Consumer rights protection is only there in theory, but not in practice, as consumers and sellers are not proactive. Consumers lack awareness. Sellers are practising policies such as [goods once sold will not be returned and consumers are accepting it. They do not know it is against the law.
Sellers need to take the responsibility of providing quality products to the consumers.
But, maybe, the legal provisions are not sufficient. What do you think?
The act ensures that any consumer whose rights have been violated is entitled to get compensation. Likewise, it has provisions for fines from Rs 100,000 to 300,000 or a jail term of three months to one year or both for the consumer rights violators. However, even with the increasing awareness about consumer rights, the violations are not realised or reported. Of the total violations, maybe just 2 per cent are reported. The reports are also reported by the organisation and really by the individuals.
I mean to say the legal provisions might be inefficient but the biggest problem is public ignorance. It’s because when the violations are reported, the response from the authorities has been good.
For example, of the noteworthy events is a verdict made by the Supreme Court in favour of a woman who applied for a job in Israel. She filed a case against a health clinic that gave her fake reports without a proper health check-up that cost her visa and employment. She got a compensation of Rs 600,000.
What can people do in the immediate future to cope with the problems?
First of all, people should be aware of their rights. Then, they should not shy away from asking sellers the cost price of the products for them (the price they paid to purchase them). Law says they can only charge 20 per cent more than what they pay for them, so if they do not want to be robbed, they have to be proactive. Asking the bill for the purchase is another thing to do.

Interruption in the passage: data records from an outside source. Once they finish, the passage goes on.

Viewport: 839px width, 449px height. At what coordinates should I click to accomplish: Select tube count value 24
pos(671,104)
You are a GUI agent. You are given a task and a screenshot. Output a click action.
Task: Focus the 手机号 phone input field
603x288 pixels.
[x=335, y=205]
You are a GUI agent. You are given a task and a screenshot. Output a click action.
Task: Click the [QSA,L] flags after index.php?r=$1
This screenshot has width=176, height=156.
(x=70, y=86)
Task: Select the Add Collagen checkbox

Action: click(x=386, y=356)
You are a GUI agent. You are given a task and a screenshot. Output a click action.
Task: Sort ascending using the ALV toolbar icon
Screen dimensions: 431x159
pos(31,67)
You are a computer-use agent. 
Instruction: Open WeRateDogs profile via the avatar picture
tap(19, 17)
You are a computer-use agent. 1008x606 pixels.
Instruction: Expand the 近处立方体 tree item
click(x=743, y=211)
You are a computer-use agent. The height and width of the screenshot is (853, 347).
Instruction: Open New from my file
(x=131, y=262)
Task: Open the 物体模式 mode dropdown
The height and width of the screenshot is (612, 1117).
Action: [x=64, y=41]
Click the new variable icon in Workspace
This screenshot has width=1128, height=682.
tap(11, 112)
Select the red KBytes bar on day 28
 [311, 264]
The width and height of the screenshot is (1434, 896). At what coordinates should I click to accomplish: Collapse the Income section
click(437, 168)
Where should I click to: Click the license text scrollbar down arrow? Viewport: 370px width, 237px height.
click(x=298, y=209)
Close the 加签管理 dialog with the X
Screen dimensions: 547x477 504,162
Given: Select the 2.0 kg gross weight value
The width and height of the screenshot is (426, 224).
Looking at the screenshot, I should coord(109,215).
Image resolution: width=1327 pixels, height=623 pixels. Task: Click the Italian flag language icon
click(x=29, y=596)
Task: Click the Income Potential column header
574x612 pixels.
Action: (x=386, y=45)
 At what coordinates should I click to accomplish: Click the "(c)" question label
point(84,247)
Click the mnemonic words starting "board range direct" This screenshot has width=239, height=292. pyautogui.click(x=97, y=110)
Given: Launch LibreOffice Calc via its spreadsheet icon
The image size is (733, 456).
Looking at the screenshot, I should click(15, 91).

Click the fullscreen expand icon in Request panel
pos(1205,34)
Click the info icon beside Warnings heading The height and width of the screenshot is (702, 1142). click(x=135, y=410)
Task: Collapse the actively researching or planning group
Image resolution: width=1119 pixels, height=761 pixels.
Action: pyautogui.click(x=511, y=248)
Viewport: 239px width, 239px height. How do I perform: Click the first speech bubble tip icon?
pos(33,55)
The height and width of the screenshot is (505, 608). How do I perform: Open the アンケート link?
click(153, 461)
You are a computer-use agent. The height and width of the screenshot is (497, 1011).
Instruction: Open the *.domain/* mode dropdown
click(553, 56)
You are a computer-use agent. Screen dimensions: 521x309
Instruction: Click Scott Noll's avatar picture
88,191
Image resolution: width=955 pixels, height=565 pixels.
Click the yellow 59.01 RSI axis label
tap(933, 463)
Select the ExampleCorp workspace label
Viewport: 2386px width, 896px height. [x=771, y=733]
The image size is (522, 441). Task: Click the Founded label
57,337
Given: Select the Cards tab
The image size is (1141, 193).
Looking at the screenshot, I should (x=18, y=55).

Upon the violation, they can go to inspection officers to report such cases. They can also go to the consumer rights organisations report it to Hello Sarkar and other stakeholders
Along with the consumers, the government authorities have to be proactive to build a systematic structure that benefits the consumers, as per the law. Overall, the sellers, the producers and the officials in the supply chain all have to be responsible for their parts.